Grupos anti-castristas financiados por exilados, pela Agência Central de Inteligência (CIA), dos EUA, e pelo governo da República Dominicana estabeleceram bases de guerrilha nas montanhas de Cuba, donde conduziam ataques contra o governo de Fidel de Castro. As forças castristas envolveram-nos em cercos cada vez mais apertados e fuzilaram sistematicamente os guerrilheiros capturados até à extinção dos grupos.

Em 1960, as duas superpotências — os Estados Unidos, uma democracia capitalista, e a União Soviética, um estado socialista marxista-leninista governado pelo Partido Comunista único — travavam a Guerra Fria. Fidel de Castro afasta-se dos EUA e defende claramente a visão ideológica da URSS, estabelecendo relações com os países marxistas-leninistas da Europa de Leste.

O presidente americano Eisenhower apoiou um plano da CIA para derrubar Castro que culminou, em Abril de 1961, já na época do seu sucessor John F. Kennedy, na invasão da Baia dos Porcos por exilados cubanos.

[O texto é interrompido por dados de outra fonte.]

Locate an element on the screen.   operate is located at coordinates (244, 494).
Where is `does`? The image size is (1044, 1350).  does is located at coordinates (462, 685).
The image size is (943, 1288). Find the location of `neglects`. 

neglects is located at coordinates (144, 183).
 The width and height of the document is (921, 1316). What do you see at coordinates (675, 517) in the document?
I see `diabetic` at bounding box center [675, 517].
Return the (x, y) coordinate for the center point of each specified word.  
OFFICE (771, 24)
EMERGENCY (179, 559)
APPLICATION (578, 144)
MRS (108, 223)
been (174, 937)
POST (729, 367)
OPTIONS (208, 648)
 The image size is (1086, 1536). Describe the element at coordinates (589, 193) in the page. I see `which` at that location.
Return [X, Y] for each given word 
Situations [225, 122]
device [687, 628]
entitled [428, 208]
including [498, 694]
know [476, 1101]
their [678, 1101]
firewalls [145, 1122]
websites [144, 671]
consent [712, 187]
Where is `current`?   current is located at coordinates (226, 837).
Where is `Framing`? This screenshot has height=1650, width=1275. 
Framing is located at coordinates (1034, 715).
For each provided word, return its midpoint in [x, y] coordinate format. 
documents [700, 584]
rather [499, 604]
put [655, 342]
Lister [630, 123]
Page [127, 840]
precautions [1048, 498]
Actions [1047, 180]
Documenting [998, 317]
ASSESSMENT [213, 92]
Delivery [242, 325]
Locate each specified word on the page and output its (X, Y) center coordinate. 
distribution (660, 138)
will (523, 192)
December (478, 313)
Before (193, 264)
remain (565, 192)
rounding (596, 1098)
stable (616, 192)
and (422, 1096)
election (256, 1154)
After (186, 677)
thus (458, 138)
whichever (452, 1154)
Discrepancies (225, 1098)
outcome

Foram capturados pelas forças de Fidel de Castro 1.189 dos cerca de 1400 rebeldes que participaram na invasão, sendo 14 levados a julgamento, enquanto os outros foram devolvidos aos EUA em troca de 25 milhões de dólares de alimentos e remédios. Foi instituído o embargo económico e financeiro a Cuba.


18 Dez, 2014, 14:12

O anúncio do reatar de relações diplomáticas entre os dois países, nesta quarta-feira, foi comemorado por muitos cubanos que vivem na ilha, que tem uma população de 11 milhões, como o início de uma nova era para Cuba.


18 Dez, 2014, 14:18

Como era expectável, a notícia foi recebida com apreensão em Miami, nos Estados Unidos, onde vive a maior comunidade dos cerca de 2 milhões de exilados cubanos. Embora alguns pensem que vai provocar, primeiro, a abertura do regime comunista, e depois a sua desintegração, grande parte dos exilados considera-se traída pela administração Obama.
A cidade de Miami foi palco de uma manifestação de exilados cubanos que protestaram contra o governo de Raúl Castro e apelaram ao Congresso para impedir o levantamento do embargo a Cuba.

Já para os norte-americanos o fim do embargo representaria a possibilidade de criar negócios em Cuba, principalmente no sector do turismo, e poderia ter um impacto anual de 6 mil milhões de euros em exportações.
Em Washington, há quem considere que o restabelecimento das relações diplomáticas entre os dois países poderá mesmo levar ao desaparecimento de Guantánamo, a base norte-americana localizada em território cubano, para onde os militares americanos levaram os prisioneiros afegãos que nenhum estado americano quis receber.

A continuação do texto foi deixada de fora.